Disney Infinity: Marvel Super Heroes Review

Like many gamers, I feel a certain sense of nostalgia for the systems and games I grew up playing. I have reverence for them and still enjoy throwing down in Donkey Kong Country or Power Stone, and when I see the titles being made for kids nowadays I can’t help but feel that sense of pride and superiority. You know the one, where you think “Games for kids were so much better when I was a kid.” Then sometimes you get surprised by what developers are producing to the point where your pride turns to jealousy and you start to think, “I wish I had had that as a kid.”

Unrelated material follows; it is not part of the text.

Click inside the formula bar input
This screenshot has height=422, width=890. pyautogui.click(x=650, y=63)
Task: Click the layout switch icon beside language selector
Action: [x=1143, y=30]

Disney Infinity: Marvel Super Heroes is the follow-up to Disney Interactive’s hit from last year, Disney Infinity. An answer to Activision’s “Skylanders” series, the game is built around players using specialized toys as the vessel for play in the game. Want to play as Iron Man? Just throw the Iron Man figure on the Disney Infinity base and he almost instantly shows up on your screen as playable. Furthermore, there are the “power discs” which can enhance your character visually via a costume change, give them an added weapon or ability, or introduce a friendly AI as a team-up character. Have you ever wanted to see black suit Spider-Man whip around Ghost Rider’s chain while fighting next to The Winter Soldier? You can here.

Not only is Disney Infinity: Marvel Super Heroes nontraditional in the way players interact with the game from the outside, but in the game itself. Included with the starter pack for the game is The Avengers “play set,” which includes three figures as well as the (roughly) 8-hour Avengers centric campaign. Additional play sets, featuring Spider-Man and the Guardians of the Galaxy, are also available and each feature their own unique world, missions, and story. Each play set, however, has a campaign that is filled to the brim with the life and energy of the Marvel universe. You’re not just running around the city as Thor, you’re in Marvel’s New York. Marvel characters will appear and speak to you and villains you’d never expect play an integral role in the campaign. The idea of punching the same enemies for a few hours might sound like it would get old, but as characters progress and evolve, and new enemies appear, the game continues to build on the mechanics to deliver a surprisingly challenging experience with a fun story.

The gameplay for each of the play sets centers on their own plots and enemies, but they’re all primarily platformer games with some puzzle elements. Fans of last year’s LEGO Marvel Super Heroes will notice some similarities, but Disney Infinity relies more on beat ’em up style levels and simpler puzzle mechanics than its “LEGO” counter part. Though many missions might feel the same given their focus of “defeat the enemies,” it’s the locations and characters players will encounter and use that makes them feel unique each time. Visually, “LEGO Marvel” is a superior game as “Disney Infinity” relies on simpler graphics, but when the material and characters are treated with the reverence shown here, it’s easy to forgive them for not making the game jaw-dropping beautiful.

Despite offering a fraction of the playable characters seen in “LEGO Marvel,” Disney Infinity beats that game out in the treatment of characters. Every character has a skill tree which players can upgrade when the characters level up, adding a hint of an RPG element to the franchise. Characters max out at level 20, but when there are sixteen characters available at the game’s launch, there’s still plenty to do even after leveling up your Avengers.

The pricing for Disney Infinity and its peripherals might seem daunting and ludicrous from the outside, and it is certainly an expensive hobby, but the game isn’t “incomplete” without those elements. Even within the regular starter pack for the game, one might find yourself having completed the campaign and thinking you have nothing to do. That’s where the Toy Box comes in. In the Toy Box, players can create literally any kind of environment they can imagine, using the building blocks from throughout the Marvel Universe and Disney catalog. Want to make New York with Cinderella’s castle and a race track going around it? You can do that. Players can also create their own mini-games within their levels, and even download the creations of other players online. Furthermore, there are the Toy Box Game Discs that give players additional single or co-operative missions in the style of dungeon crawler or tower defense games, but with the worlds of Marvel and Disney colliding within them.

Disney Infinity: Marvel Super Heroes is the kind of platform that video games were made for. It challenges the perception of what a game can be with its expansive toy and power disc peripherals but embraces what people want from video game by allowing campaigns, mini-games, and player-created content. It’s all in the name, the possibilities and replayability of the title are infinite. Fans of all ages can find joy and interest here as there is something for everyone be it the hardcore gamer, toy fan, or Marvel-ite.